Harakatuna.com – Menjelang perayaan Natal dan Tahun Baru (Nataru), Indonesia digemparkan oleh acaman terorisme. Ini karena, kepolisian melalui Densus 88 Antiteror berhasil menangkap tiga tersangka jaringan kelompok teror Mujahidin Indonesia Timur (MIT), berinisial RR, MW, dan AS. Mereka ditangkap di wilayah Sulawesi Tengah (Sulteng).
Meski begitu, Densus 88 memastikan bahwa saat ini yang tersisa dari MIT hanya DPO dan simpatisan. Sudah tidak ada lagi yang masuk dalam struktur. Menurut Juru Bicara Densus 88 Kombes Pol Aswin Siregar pada Sabtu (21/12), struktur MIT dan para kelompoknya yang di hutan sudah habis. Aswin memastikan bahwa RR, MW, dan AS merupakan anggota MIT yang dulu dipimpin oleh Santoso dan Daeng Koro.
Kelompok Teroris MIT Tidak Habis
Artinya, kelompok MIT tidaklah habis meski Al Ikhwarisman alias Jaid pada 2022 sudah tewas. Justru penangkapan ini menegaskan adanya ancaman dari kelompok MIT. Kita tahu MIT ini adalah kelompok paling brutal dan tidak memiliki rasa belas kasihan kepada siapa pun. Termasuk kepada kelompok sipil mereka berani membakar hidup-hidup bahkan membunuh.

## Cuplikan data
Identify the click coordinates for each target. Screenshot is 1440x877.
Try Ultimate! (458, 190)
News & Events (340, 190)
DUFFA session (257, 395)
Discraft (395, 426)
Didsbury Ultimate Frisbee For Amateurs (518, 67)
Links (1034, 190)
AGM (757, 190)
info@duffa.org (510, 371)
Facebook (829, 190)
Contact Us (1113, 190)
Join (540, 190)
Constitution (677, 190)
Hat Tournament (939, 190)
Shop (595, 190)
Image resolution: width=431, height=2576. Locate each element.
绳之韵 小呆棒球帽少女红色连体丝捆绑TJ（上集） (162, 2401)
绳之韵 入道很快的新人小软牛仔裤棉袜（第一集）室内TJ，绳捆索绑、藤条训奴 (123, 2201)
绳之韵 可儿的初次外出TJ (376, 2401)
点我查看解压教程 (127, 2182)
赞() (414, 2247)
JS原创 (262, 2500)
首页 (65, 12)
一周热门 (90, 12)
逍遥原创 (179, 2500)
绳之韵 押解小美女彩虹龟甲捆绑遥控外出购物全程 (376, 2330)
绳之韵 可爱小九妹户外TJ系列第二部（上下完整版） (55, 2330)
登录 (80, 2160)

* * *

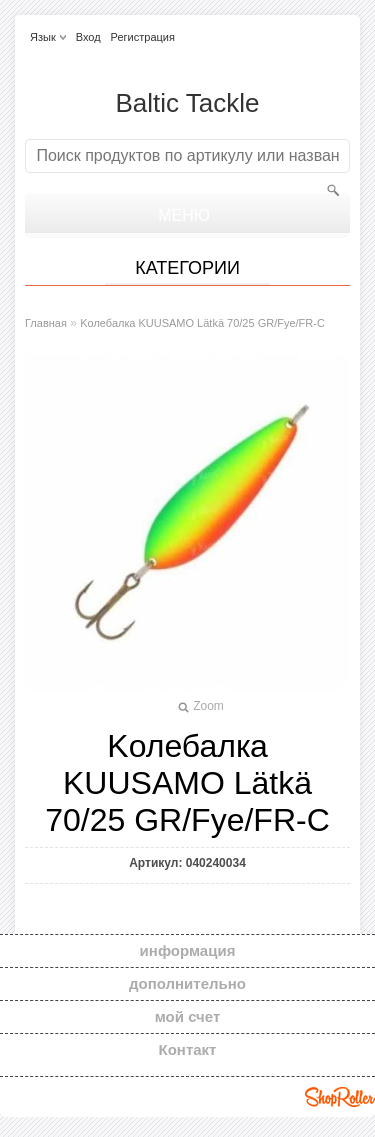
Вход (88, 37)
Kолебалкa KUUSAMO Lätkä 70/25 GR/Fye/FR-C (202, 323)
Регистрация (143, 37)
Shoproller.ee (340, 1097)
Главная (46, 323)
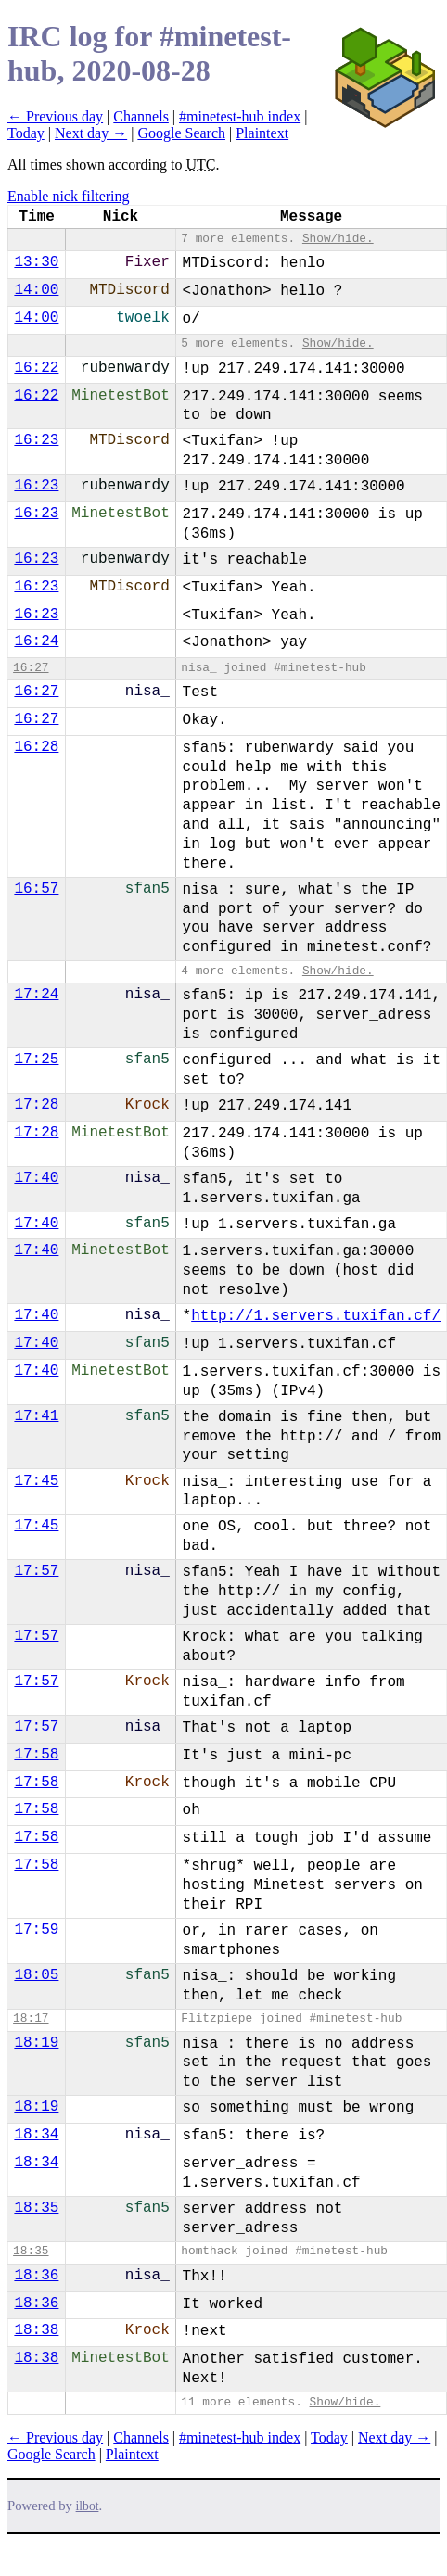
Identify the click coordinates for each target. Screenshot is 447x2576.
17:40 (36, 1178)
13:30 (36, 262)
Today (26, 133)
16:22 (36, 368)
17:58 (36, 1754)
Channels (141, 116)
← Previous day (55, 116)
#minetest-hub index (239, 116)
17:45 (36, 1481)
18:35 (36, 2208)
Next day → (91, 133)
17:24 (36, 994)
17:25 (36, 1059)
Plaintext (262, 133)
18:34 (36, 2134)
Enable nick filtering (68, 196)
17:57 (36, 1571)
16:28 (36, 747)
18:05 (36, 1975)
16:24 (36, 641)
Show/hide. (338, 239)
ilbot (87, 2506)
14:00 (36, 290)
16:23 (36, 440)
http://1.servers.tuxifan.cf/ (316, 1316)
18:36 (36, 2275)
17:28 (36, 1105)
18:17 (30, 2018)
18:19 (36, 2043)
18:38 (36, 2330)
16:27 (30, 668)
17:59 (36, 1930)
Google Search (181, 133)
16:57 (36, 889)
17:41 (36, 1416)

==

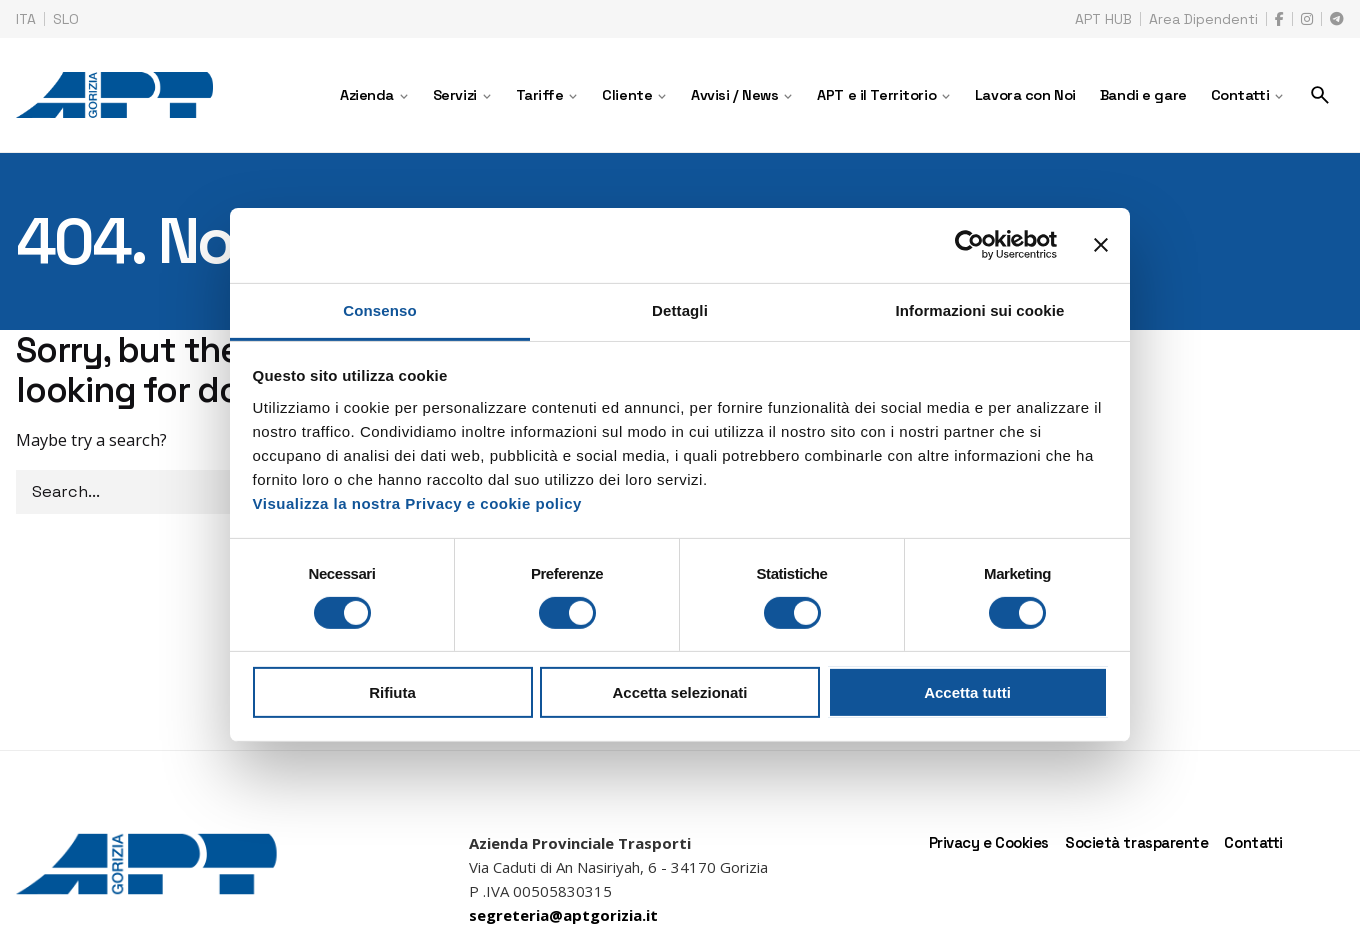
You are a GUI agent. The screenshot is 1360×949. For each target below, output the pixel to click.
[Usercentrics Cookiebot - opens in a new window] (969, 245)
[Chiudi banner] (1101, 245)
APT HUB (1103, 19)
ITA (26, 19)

## Tujuan
Menurut halaman tentang penangkapan anggota kelompok MIT, di wilayah mana tiga tersangka berinisial RR, MW, dan AS ditangkap?

## Jawaban di bawah
Mereka ditangkap di wilayah Sulawesi Tengah (Sulteng).